>> Start Provided information

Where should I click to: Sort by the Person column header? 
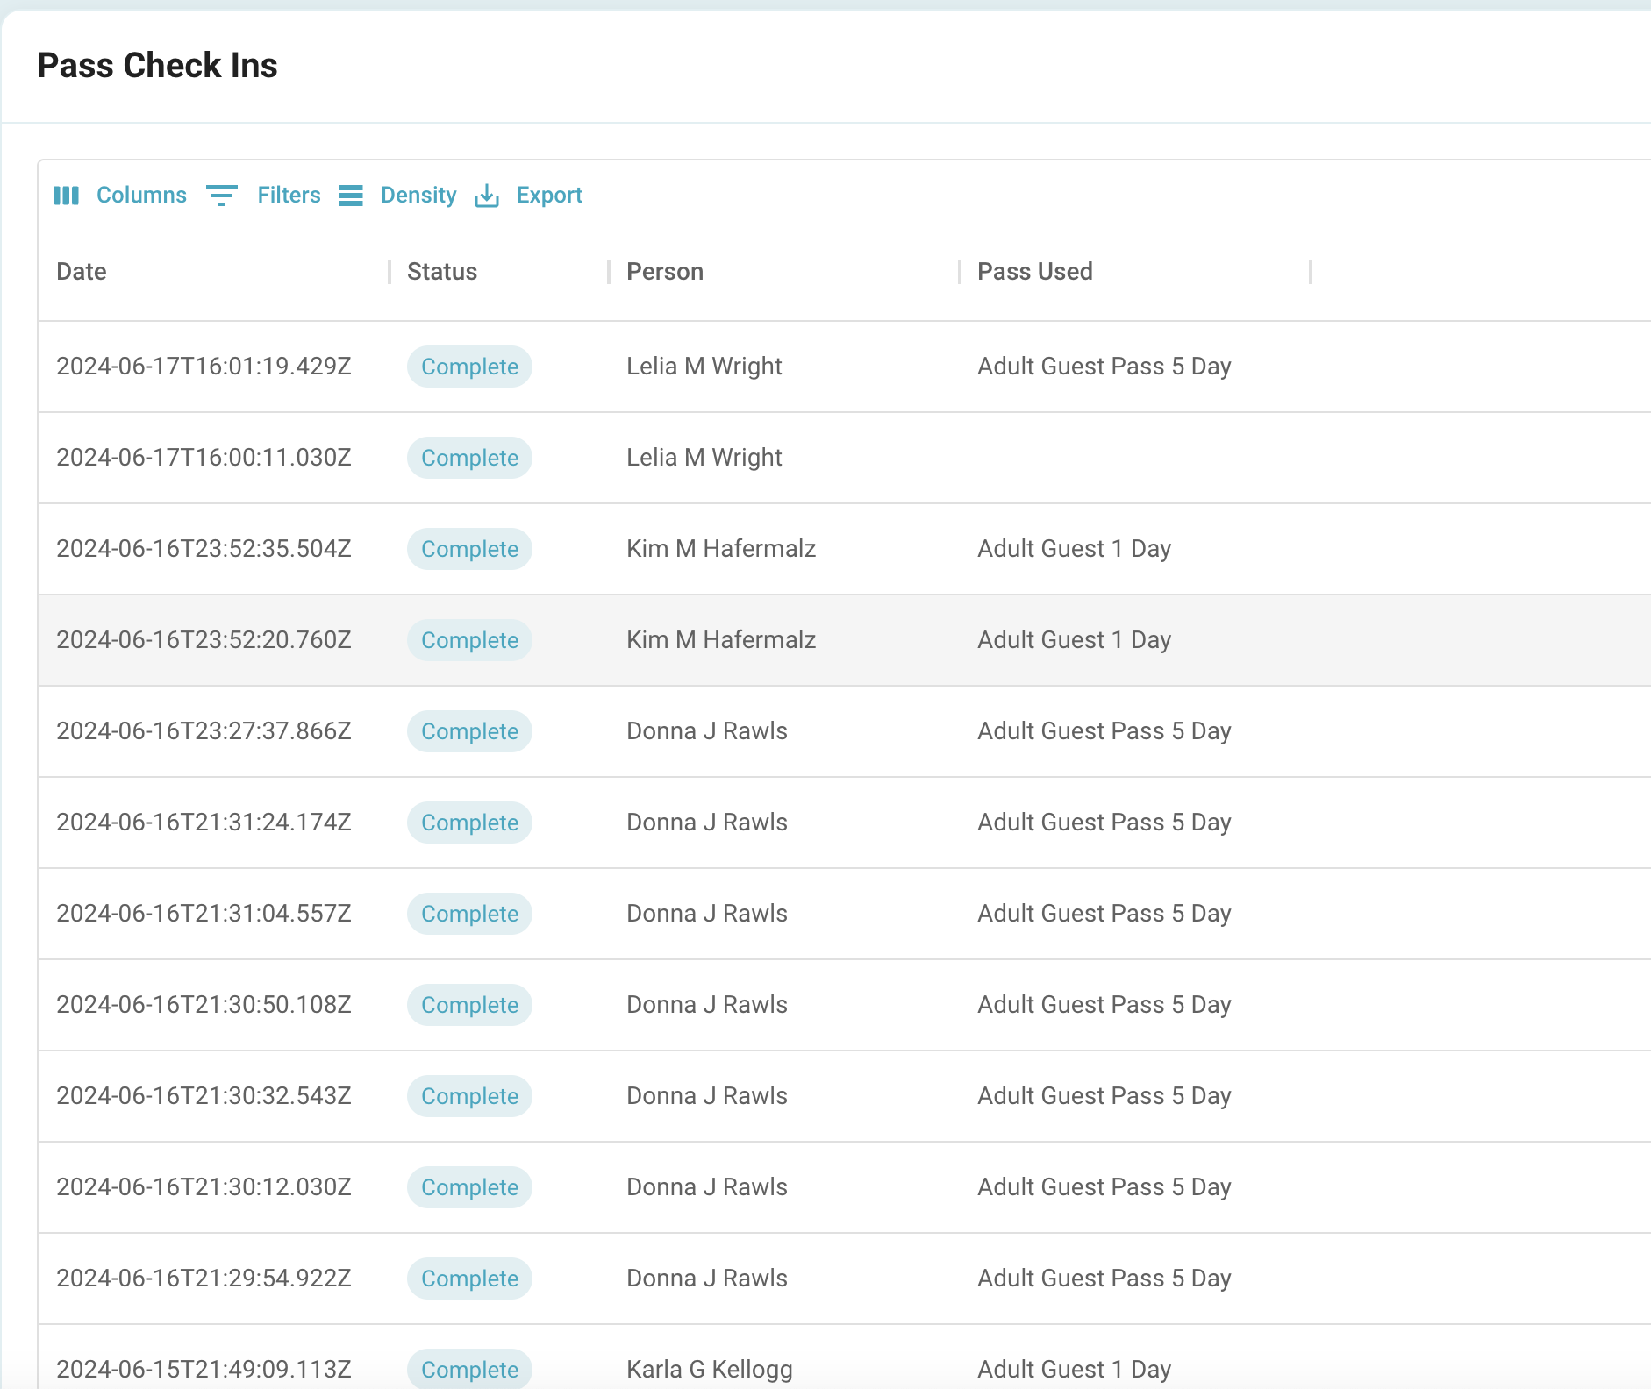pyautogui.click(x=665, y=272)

>> End Provided information
>> Start Provided information

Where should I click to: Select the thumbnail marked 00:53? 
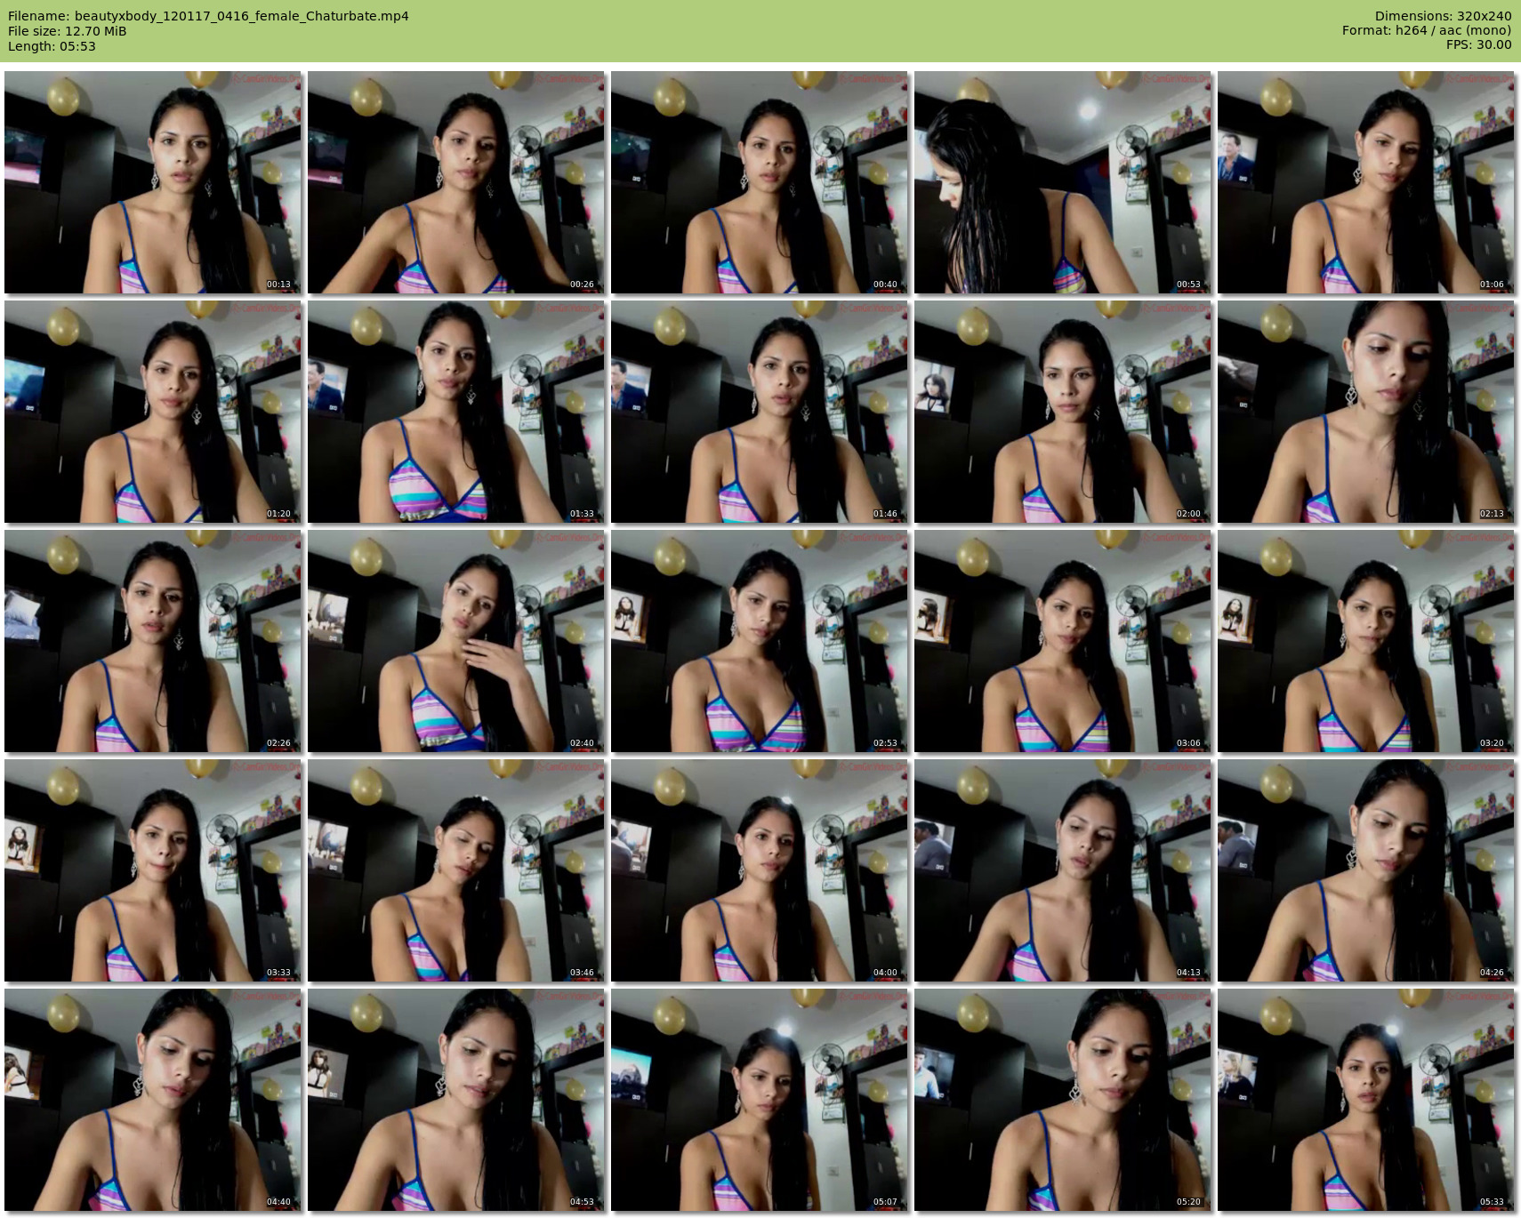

>> End Provided information
>> Start Provided information

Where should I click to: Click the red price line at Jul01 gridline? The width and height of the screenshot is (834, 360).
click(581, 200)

>> End Provided information

The task: Return the records verbatim, beginning at the line that contains "Where should I click to: Click" and stopping after the line that contains "click(581, 200)".

Answer for the task:
Where should I click to: Click the red price line at Jul01 gridline? The width and height of the screenshot is (834, 360).
click(581, 200)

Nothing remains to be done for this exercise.